On 10/31/2001, we got the user-level prototype working.
On 10/31/2002, we got the first in-kernel mount.
And today, 10/31/2005, we integrated into Solaris. ZFS will hit the street in a couple of weeks via Solaris Express.
We (the ZFS team) will have much more to say about ZFS in the coming weeks. But tonight, I just want to tell you what it was like to drive this thing home.
The ZFS team is distributed: we have people working in Menlo Park, California; Broomfield, Colorado; and several other places. This week, we flew everyone in to Menlo Park and took over a giant conference room.
The first thing you notice is the heat. These rooms are made for 100 watt humans, not multi-gigahertz CPUs and associated paraphernalia. And, like any big company, Sun is all about saving money in the dumbest ways -- like turning off the A/C at night, and outsourcing the people who could possibly turn it back on.
At first, things went pretty well. We comandeered the Nob Hill conference room, which has a long table and lots of power and network taps. We brought in a bunch of machines and created 'Camp ZFS'. Each new box amped up the heat level, to the point that it became difficult to think. So we grabbed a 36-inch fan from one of the labs to get the air flowing. That was a huge help, although it sounded like you were wearing a pair of lawn mowers as headphones.

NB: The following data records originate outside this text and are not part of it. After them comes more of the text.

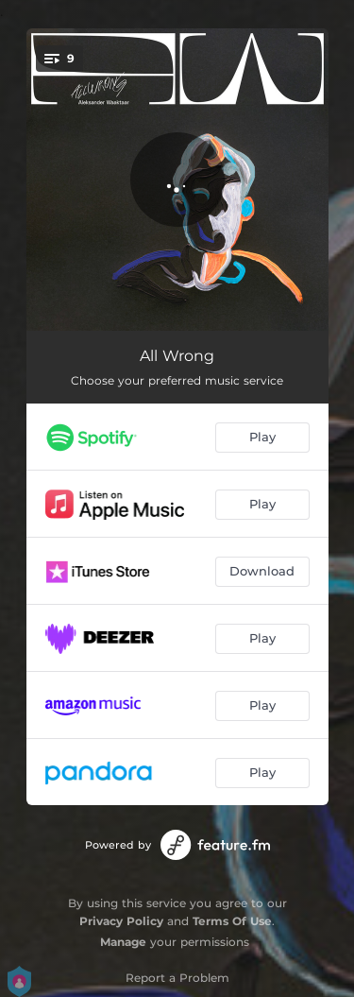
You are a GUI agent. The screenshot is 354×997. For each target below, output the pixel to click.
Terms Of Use (232, 921)
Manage (123, 942)
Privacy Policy (121, 921)
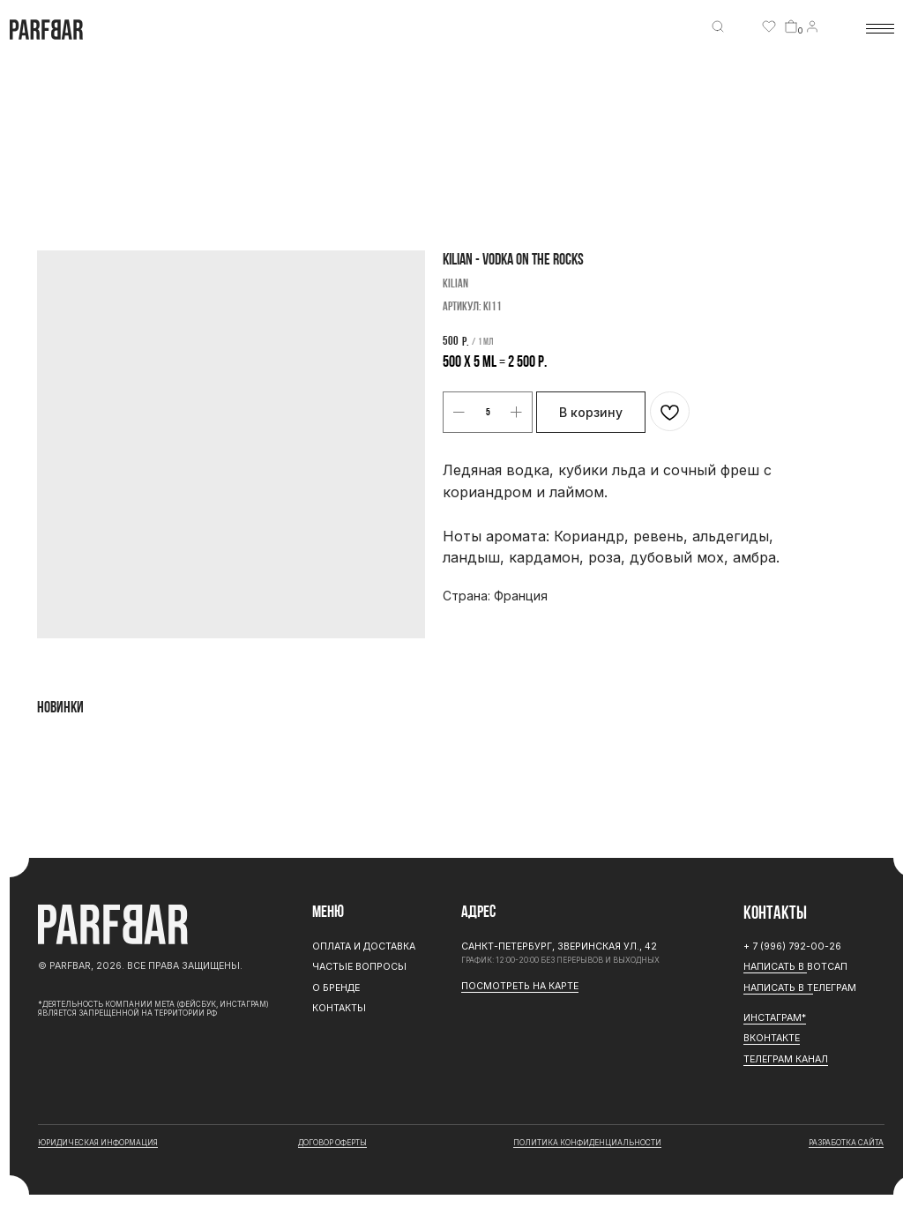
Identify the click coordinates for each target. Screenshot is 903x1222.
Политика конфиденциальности (587, 1142)
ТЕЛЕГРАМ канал (785, 1059)
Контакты (339, 1008)
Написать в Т (778, 988)
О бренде (336, 988)
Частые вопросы (359, 966)
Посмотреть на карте (519, 986)
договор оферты (332, 1142)
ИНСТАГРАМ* (774, 1018)
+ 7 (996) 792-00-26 (792, 946)
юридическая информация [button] (98, 1142)
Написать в (775, 966)
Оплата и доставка (363, 946)
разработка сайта (846, 1142)
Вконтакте (771, 1038)
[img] (718, 26)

On Sunday, we plugged in one more laptop. That was it -- we blew the circuit breaker! So here we are, less than 24 hours from our scheduled integration date, and all of our computers are without power -- and the room containing the circuit breakers was locked. (Thanks, OSHA!)
So we took a three-pronged approach: (1) went through the Approved Process to get power restored (ETA: April); (2) hunted down someone from campus security to get us key access to the electrical room (ETA: Sunday night); and (3) sent our manager to Home Depot to buy a bunch of 100-foot extension cords so we could, if necessary, run Nob Hill off of the adjacent lab's power grid (ETA: 30 minutes).

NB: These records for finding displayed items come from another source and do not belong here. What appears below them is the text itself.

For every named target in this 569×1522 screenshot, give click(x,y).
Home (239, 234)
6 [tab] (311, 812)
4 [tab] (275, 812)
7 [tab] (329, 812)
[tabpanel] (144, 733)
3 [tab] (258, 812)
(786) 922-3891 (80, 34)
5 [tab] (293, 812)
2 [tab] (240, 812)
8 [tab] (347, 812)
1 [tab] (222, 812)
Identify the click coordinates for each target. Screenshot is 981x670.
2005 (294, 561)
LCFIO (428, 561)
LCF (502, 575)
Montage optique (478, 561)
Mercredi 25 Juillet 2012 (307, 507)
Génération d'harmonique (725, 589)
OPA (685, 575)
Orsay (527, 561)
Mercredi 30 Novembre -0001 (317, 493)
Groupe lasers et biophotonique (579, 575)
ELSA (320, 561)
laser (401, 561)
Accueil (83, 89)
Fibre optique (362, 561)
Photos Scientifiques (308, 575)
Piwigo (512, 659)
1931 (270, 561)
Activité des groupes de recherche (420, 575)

All three came through. We ran half of the load over extension cords to the lab, the other half on the Nob Hill circuit. It took a bit of experimentation to find a load balance that would stay up without tripping the breaker again. Apparently, we had angered it. (Even now, I'm typing this blog entry courtesy of a shiny new yellow extension cord.)
Meanwhile, the clock was ticking.
At the end of a large project like this, it's never the technology that kills you -- it's the process, the cleanup of home-grown customizations, the packaging, the late-breaking code review comments, the collapsing of SCCS deltas, stuff like that. With power back up, we slogged on until about 4AM. Everything looked good, so we went home to sleep. Actually, some people just crashed on the couches in my office, and Bill's office next door.

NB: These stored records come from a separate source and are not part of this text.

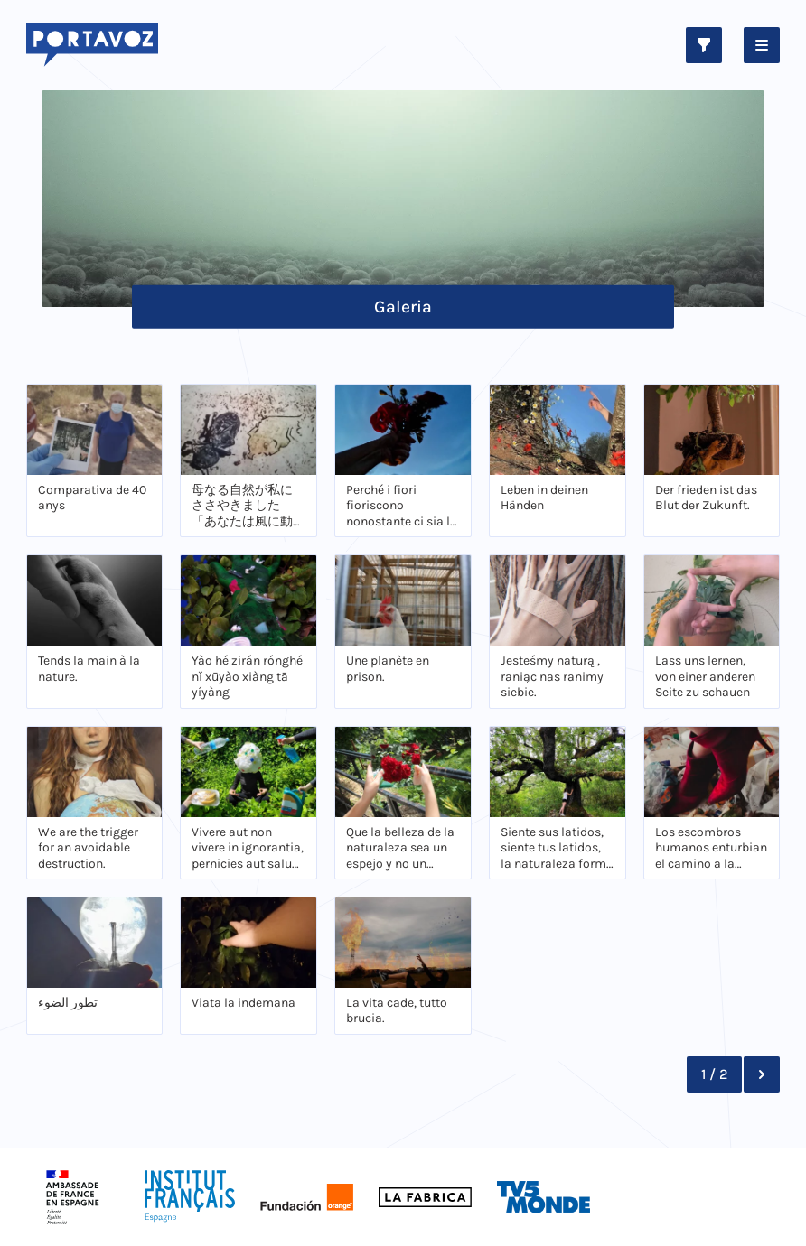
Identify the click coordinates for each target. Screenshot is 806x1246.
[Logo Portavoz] (92, 45)
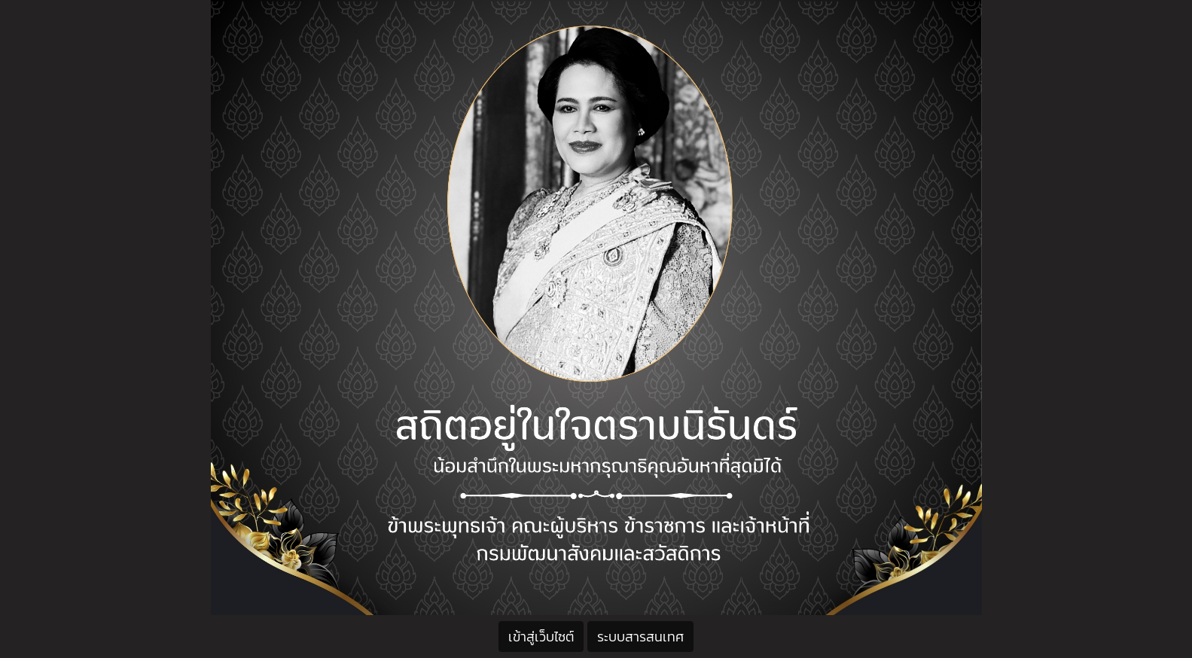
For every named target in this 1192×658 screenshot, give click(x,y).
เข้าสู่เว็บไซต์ (541, 636)
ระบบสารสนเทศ (640, 636)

By 10AM Monday we were back, making sure that all the final tests had run successfully, and working through the last bits of paperwork with the Solaris release team. After five years of effort, it was time to type 'putback'.
Denied! The permissions on a directory were wrong. Fix them up, try again.
Denied! One more TeamWare directory with wrong permissions. Fine, fix that too.
Last try... and there it goes! 584 files, 92,000 lines of change, 56 patents, 5 years... and there it is. Just like that.
Fortunately we were prepared for either success or failure. We had brought in a massive array of vodka, tequila, wine... you name it, we had it. And not in small quantities.
As I said at the beginning, we'll have lots more to say in the coming days. But right now, it's time to sleep!